Leandro Forti, Sobre el Margen
 Prins, de César Aira, contiene los planteos básicos de cualquier escritor que reflexiona sobre el oficio. ¿Cómo se puede pensar esta obra dentro de la poética de Aira, que tanto difiere con la de Ricardo Piglia? ¿En qué punto pueden llegar a tocarse dos escritores argentinos tan distintos, que eligieron posturas antagónicas? Este ensayo persigue desvíos para vislumbrar una respuesta. 


 Manual de procedimiento

 Prins contiene los planteos básicos de un escritor: cómo obtener el dinero indispensable para vivir (el trabajo, el salario), sobre qué escribir (los temas, la experiencia), para qué escribir (las ambiciones, las metas), desde dónde escribir (el antagonismo, la tradición), cuál es el género que se corresponde con las habilidades o disposiciones frente al mundo (el relato, el poema, el ensayo), cómo forjar un estilo basado en las propias limitaciones y cuándo es el momento propicio para dejar de escribir. Las respuestas son al modo Aira sobre un escritor de novelas góticas, que abandona el oficio literario.

 El relato del protagonista es la confesión de un opiómano: un escritor memorioso narra sus condiciones de producción, sus conflictos existenciales, sus ilusiones juveniles, sus relaciones por conveniencia. Avanzada la trama, sabemos que, incapaz de componer novelas convencionales, ha aplicado la técnica que Pierre Menard rechazó en favor de la ardua práctica de la escritura secreta: la reproducción por medio de la copia. El autor gótico empleó amanuenses para reproducir las obras clásicas de un género popular que fue moda en un tiempo pretérito. De esa manera, usufructúa, junto con la editorial, los intereses de las novelas que fueron escritas por primera vez hace doscientos años... 

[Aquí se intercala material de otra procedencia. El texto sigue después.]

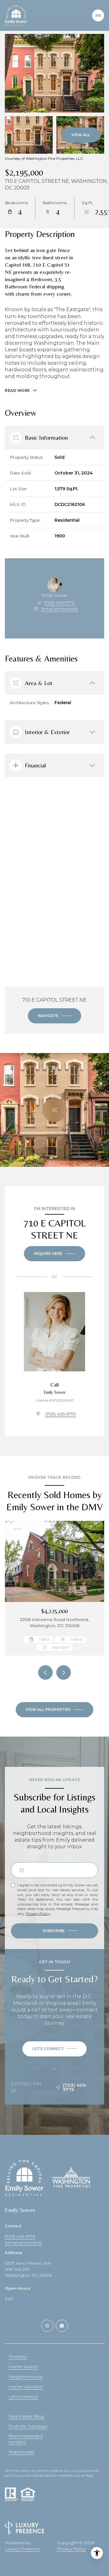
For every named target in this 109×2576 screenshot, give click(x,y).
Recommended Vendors (25, 2439)
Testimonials (21, 2452)
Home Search (23, 2366)
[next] (63, 1672)
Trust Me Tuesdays (27, 2426)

 La creación de personajes, acciones y argumentos requieren talento, oficio y paciencia. Tiempo. El protagonista de Prins, carente de aquellas virtudes, encuentra la alternativa convirtiéndose en un escritor vanguardista, “de los que pueden poner todas las torpezas y contrasentidos bajo el manto generoso de la originalidad o la transgresión”. El procedimiento es la aplicación anacrónica del método de escritura, que se ubica en el tiempo previo a la publicación de novelas góticas, antes de que se haya legitimado la noción moderna de autor. Aira le agrega la imagen social del escritor como soporte biográfico de las obras. (Reproducirlas es un modo de no hacerlas.) El autor reactiva el estatus del género. Esta paradoja lo convierte en un escritor millonario… Un hombre que vive en una mansión oscura, como si el edificio que habita fuera una embajada del tiempo. 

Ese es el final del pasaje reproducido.